President Kennedy made a speech in the very early nineteen-sixties that set the course for the United States of America to put a human being on the lunar surface and return that crew safely to Planet Earth by the end of the decade.
On July 20, 1969 the first part of the goal was achieved; on July 24, 1969 the second part of the goal was achieved.
Read the following paste and weep:
Nasa Moonship flight target slips
Nasa hopes its Orion ship will take it back to the Moon |
Nasa has pushed back by a year its internal target date for flying the successor to the shuttle.
Agency officials say they are now aiming for September 2014 for the first crewed mission of the Orion ship.
This is a year later than Nasa had hoped for, but still inside its March 2015 absolute deadline.
The officials say the funds currently available to develop Orion and its Ares launch rocket mean the faster timeline is no longer tenable.
Engineers also need time to grapple with a range of technical issues as they develop the new systems. These include trying to reduce the levels of vibration astronauts are likely to experience when they lift off atop the new Ares vehicle.
"The commitment date we have made to the administration and Congress has been March 2015 and that hasn't changed.
"What we have changed is our internal planning date," explained Doug Cooke, the Nasa deputy associate administrator in the Exploration Systems Mission Directorate.
"Without as much information as we have today, we were attempting to close the gap between shuttle retirement and the first flight of Orion and Ares 1 to the absolute minimum; and so we were trying to push the project towards a September 2013 date internally.

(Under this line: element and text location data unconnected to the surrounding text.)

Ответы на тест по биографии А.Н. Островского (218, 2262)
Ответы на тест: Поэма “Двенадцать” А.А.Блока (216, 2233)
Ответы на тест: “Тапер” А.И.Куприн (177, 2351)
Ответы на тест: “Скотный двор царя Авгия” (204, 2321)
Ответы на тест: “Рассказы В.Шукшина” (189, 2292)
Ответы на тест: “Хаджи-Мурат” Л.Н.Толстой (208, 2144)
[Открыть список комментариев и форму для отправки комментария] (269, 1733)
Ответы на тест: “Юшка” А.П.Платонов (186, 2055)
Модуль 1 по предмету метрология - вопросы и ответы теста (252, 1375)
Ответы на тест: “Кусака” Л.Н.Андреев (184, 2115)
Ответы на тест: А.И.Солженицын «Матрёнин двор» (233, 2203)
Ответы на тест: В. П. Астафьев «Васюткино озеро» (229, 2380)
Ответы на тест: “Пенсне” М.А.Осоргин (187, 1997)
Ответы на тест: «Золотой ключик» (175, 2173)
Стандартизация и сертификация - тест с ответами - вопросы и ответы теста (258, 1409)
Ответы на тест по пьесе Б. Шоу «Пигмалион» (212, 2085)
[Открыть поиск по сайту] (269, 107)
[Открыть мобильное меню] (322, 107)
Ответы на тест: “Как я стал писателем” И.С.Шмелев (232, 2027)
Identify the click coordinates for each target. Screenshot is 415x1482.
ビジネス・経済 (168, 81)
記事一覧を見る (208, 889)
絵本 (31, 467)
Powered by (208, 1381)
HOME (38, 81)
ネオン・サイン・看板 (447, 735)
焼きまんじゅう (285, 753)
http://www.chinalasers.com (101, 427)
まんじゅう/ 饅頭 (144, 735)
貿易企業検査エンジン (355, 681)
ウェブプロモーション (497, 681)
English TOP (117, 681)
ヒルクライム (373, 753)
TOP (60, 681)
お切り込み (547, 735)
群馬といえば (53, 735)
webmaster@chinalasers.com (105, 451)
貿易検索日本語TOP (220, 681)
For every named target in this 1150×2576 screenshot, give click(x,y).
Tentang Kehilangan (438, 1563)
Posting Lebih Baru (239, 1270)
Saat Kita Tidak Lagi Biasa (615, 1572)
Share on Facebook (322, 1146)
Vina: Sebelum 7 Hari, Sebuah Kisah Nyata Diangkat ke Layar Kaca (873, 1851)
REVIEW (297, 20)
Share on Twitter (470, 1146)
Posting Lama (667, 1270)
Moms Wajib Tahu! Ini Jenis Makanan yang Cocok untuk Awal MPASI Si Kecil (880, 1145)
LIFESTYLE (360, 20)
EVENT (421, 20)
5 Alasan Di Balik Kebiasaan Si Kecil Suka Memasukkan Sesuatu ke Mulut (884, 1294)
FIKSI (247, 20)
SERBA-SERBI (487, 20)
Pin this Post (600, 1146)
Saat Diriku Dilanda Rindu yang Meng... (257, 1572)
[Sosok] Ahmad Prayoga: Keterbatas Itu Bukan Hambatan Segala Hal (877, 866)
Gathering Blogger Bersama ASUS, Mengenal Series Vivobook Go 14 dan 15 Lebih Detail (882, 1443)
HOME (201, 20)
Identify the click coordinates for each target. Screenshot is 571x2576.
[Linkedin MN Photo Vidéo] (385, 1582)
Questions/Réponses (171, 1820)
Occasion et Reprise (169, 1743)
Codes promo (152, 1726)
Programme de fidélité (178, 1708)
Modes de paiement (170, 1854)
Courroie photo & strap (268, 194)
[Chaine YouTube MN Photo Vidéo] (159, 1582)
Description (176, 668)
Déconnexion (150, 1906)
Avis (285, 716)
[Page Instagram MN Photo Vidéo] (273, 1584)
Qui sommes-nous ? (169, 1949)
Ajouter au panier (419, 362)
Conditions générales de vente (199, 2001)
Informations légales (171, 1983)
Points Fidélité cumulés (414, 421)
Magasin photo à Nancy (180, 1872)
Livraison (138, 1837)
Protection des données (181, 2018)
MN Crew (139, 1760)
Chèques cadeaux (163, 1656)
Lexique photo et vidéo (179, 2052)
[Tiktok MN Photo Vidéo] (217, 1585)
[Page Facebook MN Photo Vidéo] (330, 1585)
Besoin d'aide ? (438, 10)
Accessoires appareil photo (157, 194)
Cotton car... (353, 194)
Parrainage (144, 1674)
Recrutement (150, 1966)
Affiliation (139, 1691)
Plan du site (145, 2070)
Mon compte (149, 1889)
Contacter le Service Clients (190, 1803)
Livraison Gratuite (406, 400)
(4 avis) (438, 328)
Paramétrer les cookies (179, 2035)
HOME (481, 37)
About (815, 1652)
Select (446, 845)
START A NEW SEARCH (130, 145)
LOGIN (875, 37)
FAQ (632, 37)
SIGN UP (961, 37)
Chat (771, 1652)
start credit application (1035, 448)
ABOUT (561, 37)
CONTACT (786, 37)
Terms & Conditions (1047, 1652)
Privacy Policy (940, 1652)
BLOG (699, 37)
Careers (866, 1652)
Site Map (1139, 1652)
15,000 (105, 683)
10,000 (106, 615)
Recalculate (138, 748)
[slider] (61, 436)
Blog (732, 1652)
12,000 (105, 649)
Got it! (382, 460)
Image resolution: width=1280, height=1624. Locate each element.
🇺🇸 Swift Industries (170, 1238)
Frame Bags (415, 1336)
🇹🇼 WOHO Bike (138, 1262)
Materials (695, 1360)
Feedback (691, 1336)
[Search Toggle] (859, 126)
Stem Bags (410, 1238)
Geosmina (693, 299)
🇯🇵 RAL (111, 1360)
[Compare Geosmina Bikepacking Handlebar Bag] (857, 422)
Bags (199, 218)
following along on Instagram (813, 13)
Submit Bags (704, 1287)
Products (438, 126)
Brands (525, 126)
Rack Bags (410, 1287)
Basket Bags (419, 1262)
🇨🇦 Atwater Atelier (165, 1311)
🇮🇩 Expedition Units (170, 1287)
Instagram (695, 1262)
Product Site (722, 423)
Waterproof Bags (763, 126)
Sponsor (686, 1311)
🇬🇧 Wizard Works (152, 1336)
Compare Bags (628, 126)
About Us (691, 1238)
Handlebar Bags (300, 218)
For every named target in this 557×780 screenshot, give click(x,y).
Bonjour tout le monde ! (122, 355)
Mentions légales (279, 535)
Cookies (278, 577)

"That was not a commitment in any sense because we knew we had not built into that any contingencies; everything would have to go perfect to make that date, and would probably have required some additional funding.
"Now we've changed our planning date from September 2013 date to a September 2014 date."
In July, the US space agency fixed the dates of its last shuttle flights.
The final orbiter to launch before the whole fleet goes into retirement will be Endeavour on 31 May, 2010.
The timeline envisaged by Nasa means routine Orion trips to the International Space Station (ISS) to exchange crews are unlikely to occur before 2016. In the meantime, the agency will have to rely instead on Russian Soyuz capsules; or on a commercial system developed by the Californian SpaceX company, assuming this is flight-approved.